_WHAT IS EXPECTED:_ Transcribe the lines below word for word, starting with the line that contains "The width and height of the screenshot is (800, 455)." and ending with the line that contains "Click the Sider", both of them included.
** start SOURCE DATA **
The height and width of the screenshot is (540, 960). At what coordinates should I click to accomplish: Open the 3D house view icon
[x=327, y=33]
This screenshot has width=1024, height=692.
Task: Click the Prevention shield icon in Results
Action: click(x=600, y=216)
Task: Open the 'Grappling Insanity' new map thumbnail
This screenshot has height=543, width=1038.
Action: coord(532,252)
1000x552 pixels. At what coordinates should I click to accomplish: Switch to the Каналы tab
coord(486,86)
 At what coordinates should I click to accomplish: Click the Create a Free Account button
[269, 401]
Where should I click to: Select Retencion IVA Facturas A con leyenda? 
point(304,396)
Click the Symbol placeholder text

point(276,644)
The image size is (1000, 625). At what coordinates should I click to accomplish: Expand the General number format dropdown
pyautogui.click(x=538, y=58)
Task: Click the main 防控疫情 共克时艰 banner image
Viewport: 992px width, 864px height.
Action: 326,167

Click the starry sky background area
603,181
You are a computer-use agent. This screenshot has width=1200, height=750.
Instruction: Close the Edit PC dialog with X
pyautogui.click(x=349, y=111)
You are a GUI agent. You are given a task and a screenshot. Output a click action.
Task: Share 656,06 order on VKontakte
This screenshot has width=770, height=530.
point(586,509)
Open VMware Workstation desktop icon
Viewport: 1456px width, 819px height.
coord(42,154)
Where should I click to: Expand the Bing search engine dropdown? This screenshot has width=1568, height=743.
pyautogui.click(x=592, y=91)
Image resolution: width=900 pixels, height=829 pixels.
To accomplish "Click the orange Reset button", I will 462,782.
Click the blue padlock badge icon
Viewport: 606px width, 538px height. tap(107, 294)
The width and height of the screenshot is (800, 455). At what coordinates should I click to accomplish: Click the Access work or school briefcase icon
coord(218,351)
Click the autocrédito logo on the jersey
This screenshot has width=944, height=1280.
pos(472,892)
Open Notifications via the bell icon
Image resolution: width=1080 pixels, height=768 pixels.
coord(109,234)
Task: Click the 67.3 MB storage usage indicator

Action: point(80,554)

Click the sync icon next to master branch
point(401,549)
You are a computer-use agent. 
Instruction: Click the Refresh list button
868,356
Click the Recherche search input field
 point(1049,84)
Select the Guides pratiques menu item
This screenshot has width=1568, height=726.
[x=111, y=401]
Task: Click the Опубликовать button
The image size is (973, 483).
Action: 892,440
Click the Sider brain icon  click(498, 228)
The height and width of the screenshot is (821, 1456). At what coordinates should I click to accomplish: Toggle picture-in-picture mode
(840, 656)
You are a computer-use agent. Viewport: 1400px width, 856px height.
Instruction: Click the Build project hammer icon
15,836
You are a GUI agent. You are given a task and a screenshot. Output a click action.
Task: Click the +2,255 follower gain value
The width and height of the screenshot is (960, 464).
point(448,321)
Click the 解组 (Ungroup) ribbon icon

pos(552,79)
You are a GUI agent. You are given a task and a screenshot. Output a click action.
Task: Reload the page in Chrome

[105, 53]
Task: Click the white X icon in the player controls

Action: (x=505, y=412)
** end SOURCE DATA **
_TASK OUTPUT:_
The width and height of the screenshot is (800, 455). At what coordinates should I click to accomplish: Click the Access work or school briefcase icon
coord(218,351)
Click the autocrédito logo on the jersey
This screenshot has width=944, height=1280.
pos(472,892)
Open Notifications via the bell icon
Image resolution: width=1080 pixels, height=768 pixels.
coord(109,234)
Task: Click the 67.3 MB storage usage indicator

Action: point(80,554)

Click the sync icon next to master branch
point(401,549)
You are a computer-use agent. 
Instruction: Click the Refresh list button
868,356
Click the Recherche search input field
 point(1049,84)
Select the Guides pratiques menu item
This screenshot has width=1568, height=726.
[x=111, y=401]
Task: Click the Опубликовать button
The image size is (973, 483).
Action: 892,440
Click the Sider brain icon  click(498, 228)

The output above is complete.